Source data
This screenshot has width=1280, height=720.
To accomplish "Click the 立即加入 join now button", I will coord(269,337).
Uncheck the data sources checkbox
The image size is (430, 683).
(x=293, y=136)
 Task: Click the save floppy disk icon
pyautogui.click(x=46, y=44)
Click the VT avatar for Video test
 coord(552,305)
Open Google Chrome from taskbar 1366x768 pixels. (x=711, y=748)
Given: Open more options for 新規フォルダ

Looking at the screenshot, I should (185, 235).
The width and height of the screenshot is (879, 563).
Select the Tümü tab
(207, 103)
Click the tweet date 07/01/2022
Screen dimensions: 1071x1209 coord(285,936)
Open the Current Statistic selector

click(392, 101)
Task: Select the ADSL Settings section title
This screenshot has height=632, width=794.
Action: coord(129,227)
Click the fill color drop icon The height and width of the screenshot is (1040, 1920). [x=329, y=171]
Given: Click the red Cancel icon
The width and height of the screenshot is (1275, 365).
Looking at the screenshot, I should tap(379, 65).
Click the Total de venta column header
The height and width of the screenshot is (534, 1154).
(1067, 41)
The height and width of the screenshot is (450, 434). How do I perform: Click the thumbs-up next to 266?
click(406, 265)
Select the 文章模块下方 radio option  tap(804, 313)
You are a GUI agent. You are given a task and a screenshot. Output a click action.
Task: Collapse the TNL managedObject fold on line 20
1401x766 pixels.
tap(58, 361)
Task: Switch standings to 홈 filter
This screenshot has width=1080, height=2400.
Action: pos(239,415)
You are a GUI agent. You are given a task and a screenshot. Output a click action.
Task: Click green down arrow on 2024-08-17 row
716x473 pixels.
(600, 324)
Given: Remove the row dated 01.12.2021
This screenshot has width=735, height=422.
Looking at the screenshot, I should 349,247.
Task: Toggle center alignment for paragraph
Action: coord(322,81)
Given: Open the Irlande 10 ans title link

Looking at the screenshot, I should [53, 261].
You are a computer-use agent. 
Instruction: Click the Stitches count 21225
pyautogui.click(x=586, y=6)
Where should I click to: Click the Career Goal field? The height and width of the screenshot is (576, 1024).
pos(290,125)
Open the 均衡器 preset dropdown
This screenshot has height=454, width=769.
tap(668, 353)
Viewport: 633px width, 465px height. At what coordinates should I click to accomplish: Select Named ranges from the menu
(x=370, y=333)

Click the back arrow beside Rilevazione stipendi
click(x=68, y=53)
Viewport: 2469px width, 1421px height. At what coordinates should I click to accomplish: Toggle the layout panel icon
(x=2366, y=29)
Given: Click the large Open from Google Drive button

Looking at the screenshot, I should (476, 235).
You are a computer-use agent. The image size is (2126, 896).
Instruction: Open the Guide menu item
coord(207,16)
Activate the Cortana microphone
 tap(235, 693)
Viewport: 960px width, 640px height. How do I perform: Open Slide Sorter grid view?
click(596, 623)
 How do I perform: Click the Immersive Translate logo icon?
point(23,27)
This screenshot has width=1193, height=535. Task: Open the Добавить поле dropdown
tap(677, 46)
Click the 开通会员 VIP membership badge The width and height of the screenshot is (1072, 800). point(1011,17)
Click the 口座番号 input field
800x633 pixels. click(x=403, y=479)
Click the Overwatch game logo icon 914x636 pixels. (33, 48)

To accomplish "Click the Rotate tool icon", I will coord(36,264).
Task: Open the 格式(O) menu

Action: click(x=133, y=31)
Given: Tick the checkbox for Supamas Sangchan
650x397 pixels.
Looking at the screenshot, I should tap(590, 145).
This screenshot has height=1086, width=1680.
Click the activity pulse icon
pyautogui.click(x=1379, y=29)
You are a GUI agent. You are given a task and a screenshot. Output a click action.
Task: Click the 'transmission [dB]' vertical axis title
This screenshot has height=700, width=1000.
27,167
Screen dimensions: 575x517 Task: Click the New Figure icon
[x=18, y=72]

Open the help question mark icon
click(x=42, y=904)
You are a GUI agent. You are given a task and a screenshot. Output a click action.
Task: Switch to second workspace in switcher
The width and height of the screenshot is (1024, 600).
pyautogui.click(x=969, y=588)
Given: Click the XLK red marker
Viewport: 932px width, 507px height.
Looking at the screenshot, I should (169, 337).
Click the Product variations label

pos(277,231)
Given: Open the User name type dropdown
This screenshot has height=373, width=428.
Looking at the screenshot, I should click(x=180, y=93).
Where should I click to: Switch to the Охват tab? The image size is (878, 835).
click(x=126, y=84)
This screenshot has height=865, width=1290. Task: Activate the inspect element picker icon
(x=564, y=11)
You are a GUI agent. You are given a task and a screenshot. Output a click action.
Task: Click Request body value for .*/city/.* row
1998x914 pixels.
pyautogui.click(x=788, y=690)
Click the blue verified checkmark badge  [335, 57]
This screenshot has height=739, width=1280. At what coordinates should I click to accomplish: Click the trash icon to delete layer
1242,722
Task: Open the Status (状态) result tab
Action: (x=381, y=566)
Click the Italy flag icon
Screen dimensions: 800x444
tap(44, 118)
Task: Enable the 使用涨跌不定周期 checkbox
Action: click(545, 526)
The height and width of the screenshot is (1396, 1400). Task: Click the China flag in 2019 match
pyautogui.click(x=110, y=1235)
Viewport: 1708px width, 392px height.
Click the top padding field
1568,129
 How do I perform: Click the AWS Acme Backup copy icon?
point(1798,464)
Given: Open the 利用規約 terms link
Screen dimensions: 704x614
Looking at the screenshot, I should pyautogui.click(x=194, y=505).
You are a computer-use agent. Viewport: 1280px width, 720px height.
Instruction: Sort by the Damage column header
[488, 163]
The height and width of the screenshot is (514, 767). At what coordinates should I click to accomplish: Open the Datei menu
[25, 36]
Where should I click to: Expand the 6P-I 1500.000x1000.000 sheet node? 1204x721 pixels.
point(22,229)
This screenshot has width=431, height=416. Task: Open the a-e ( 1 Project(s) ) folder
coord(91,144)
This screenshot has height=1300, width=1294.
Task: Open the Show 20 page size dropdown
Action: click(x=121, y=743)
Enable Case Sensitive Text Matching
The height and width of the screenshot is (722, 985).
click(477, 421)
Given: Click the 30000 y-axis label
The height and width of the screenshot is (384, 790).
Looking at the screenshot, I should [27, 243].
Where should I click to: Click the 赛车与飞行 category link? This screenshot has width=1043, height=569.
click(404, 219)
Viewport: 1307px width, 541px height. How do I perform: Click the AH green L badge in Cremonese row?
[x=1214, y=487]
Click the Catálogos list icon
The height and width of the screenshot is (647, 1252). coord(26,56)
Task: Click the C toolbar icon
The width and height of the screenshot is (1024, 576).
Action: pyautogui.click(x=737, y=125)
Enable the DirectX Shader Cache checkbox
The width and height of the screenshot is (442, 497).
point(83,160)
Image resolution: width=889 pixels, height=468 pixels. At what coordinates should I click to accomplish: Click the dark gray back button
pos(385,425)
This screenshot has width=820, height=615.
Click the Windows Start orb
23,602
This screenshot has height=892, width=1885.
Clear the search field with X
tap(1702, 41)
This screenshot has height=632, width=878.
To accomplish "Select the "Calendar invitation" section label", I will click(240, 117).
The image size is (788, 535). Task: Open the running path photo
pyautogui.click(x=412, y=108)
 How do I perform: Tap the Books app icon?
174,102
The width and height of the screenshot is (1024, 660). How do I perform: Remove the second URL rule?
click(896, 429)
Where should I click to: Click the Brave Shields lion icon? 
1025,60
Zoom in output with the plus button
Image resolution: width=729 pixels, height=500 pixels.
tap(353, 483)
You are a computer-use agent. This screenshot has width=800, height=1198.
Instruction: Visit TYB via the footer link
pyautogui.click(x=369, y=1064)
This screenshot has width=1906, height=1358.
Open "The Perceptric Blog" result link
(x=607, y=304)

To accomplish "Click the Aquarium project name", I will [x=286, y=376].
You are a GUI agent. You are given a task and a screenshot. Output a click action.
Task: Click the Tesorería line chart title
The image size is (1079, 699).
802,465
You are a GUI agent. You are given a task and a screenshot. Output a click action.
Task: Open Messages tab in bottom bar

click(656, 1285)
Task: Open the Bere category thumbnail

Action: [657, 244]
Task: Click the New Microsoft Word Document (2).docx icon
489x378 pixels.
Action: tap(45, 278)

■ **Activity**: Across all the records, find the lines containing the word "axis" and reproduce each one.

■ **Written response**:
Task: Click the 'transmission [dB]' vertical axis title
Given: Click the 30000 y-axis label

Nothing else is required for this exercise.